In 20 18, NVIDIA used artificial intelligence technology to synthesize some nonexistent face photos, and the researchers relied on an algorithm called GANs. Let two neural networks confront each other, in which A tries to find fakes and B tries to generate more real fakes to fool A. They can continue to play idioms solitaire. In other words, with enough time, Gans can generate a fake that looks more like a real person than a real person.
Since then, the ability of artificial intelligence to generate human images has been greatly improved. But it has also brought some bad effects. Liars can use these generated fakes to deceive people, splicing faces into pornographic movies without their consent, so as to satisfy their abnormal desires and even undermine people's trust in online media. Moreover, the generated fake photos are easier to gain people's trust than the real photos. Although deep forgery can be found by using artificial intelligence itself, technology companies have failed to effectively adjust those complex materials, which means that this road will not work.
A more important question is whether humans can find the difference between fake photos and real photos and what is the relationship with deep forgery. A study on PNAS shows that the situation is not impressive. People's ability to find fake photos is not as high as the accuracy of random guessing. They think that fake faces are more trustworthy than real faces. The author of the research report wrote: "Our evaluation of the face fidelity synthesized by artificial intelligence shows that the synthesis engine has reached an incredible level, and it can create indistinguishable faces, which is more trustworthy than real faces."

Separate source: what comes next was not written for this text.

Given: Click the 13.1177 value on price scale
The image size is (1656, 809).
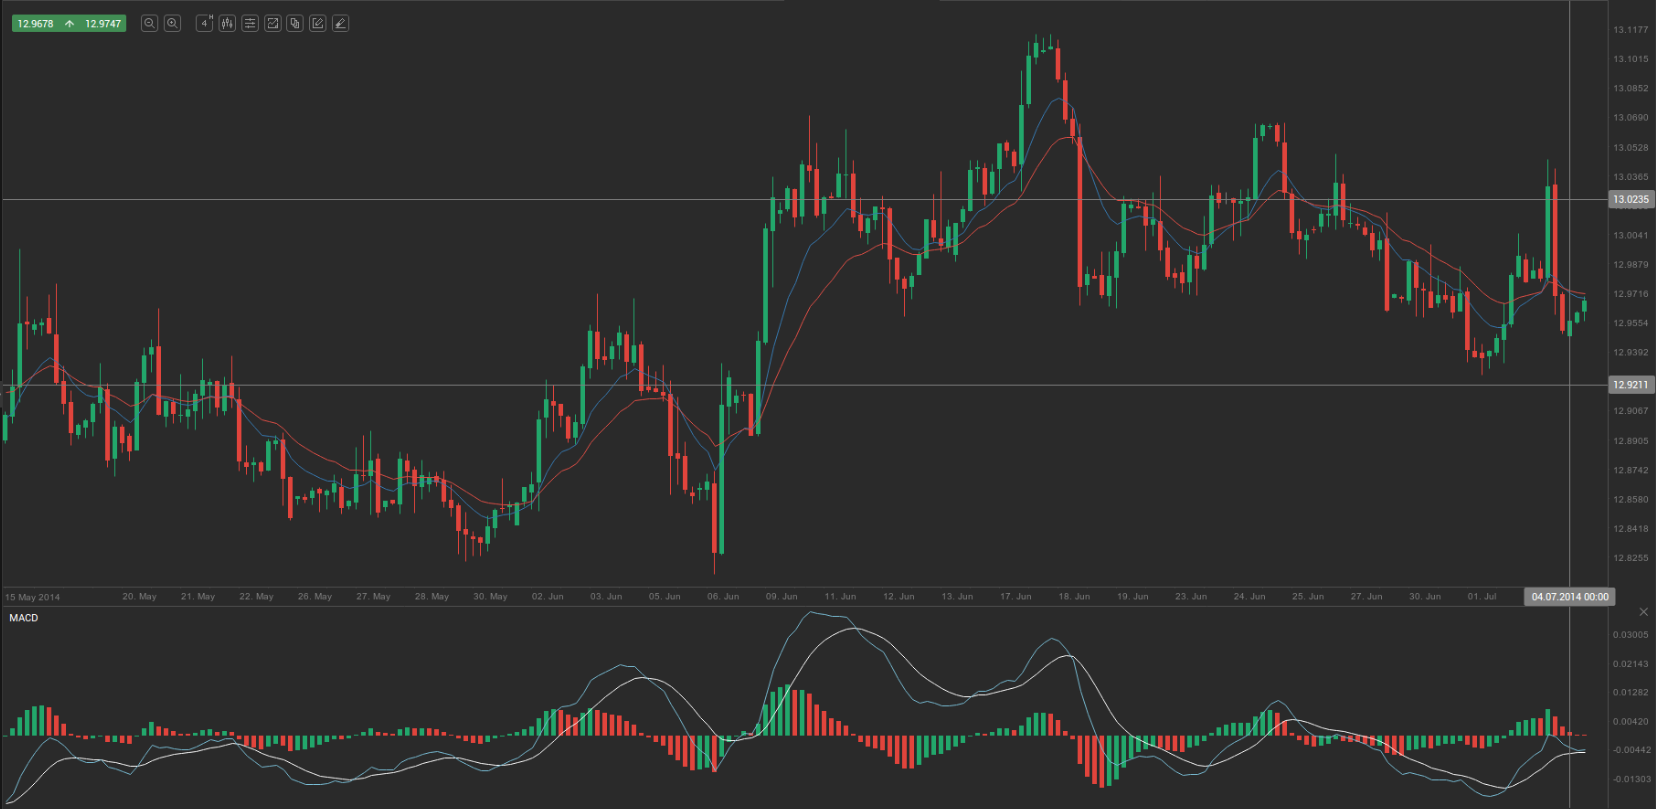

In order to test the response to fake faces, the researchers used Nvidia's updated version of GAN to generate 400 fake faces, of which the gender ratio was the same, with 65,438+000 in each of the four ethnic groups. Black, Caucasian, East Asian and South Asian. They matched these faces with real faces extracted from the database originally used to train GAN, and these faces were judged to be similar by different neural networks.
Then they recruited 3 15 participants from Amazon Mechanical Turk crowdsourcing platform. Everyone was asked to judge 128 faces from the merged data set and decide whether they were fake or not. In the end, their accuracy rate is only 48%, which is lower than the accuracy rate of 50% obtained by random guess.
Deep forged fake photos often have characteristic defects and faults, which can help people identify them. Therefore, the researchers conducted a second experiment on another 2 19 participants. Before asking them to judge the same number of faces, they received some basic training and were told what to pay attention to. But as a result, their performance only improved slightly, reaching 59%, only by 1 1%.
In the last experiment, the research team decided to see if the intuitive response to the face could improve the accuracy. People usually determine things that are difficult to judge according to their first intuition in an instant. For human face, credibility is undoubtedly the first reaction when people judge a person. However, when another 223 participants rated 65,438+028 faces, the researchers found that people's credibility evaluation of fake faces was actually 8% higher than that of real faces, which was not significant, but had important statistical significance.
The researchers found that fake faces look more credible than real faces because fake faces often look more like ordinary faces, while people with hot bodies tend to trust ordinary faces more, especially those that look harmless can win people's trust. This is confirmed by observing four least trustworthy faces (all true) and three most trustworthy faces (all false).
This study points out that those who develop the basic technology behind deep forgery need to seriously think about what they are doing. Ask yourself whether the benefits of this technology have exceeded the risks it brings. The industry should also seriously consider some resume security measures, such as letting people who use technology costs have watermarks in their output photos. The author of the research report said: Because the use of this powerful technology has caused great threat to people's lives, we should seriously consider the practice that open and unrestricted deep forged code can be incorporated into any program by anyone at will, and whether some restrictions should be added. But unfortunately, it may be too late now. The open model has been able to produce very real deep forged photos, and it is unlikely that we will get the model back.
Original link: /QQ _ 43529978/ article/details/123 109543.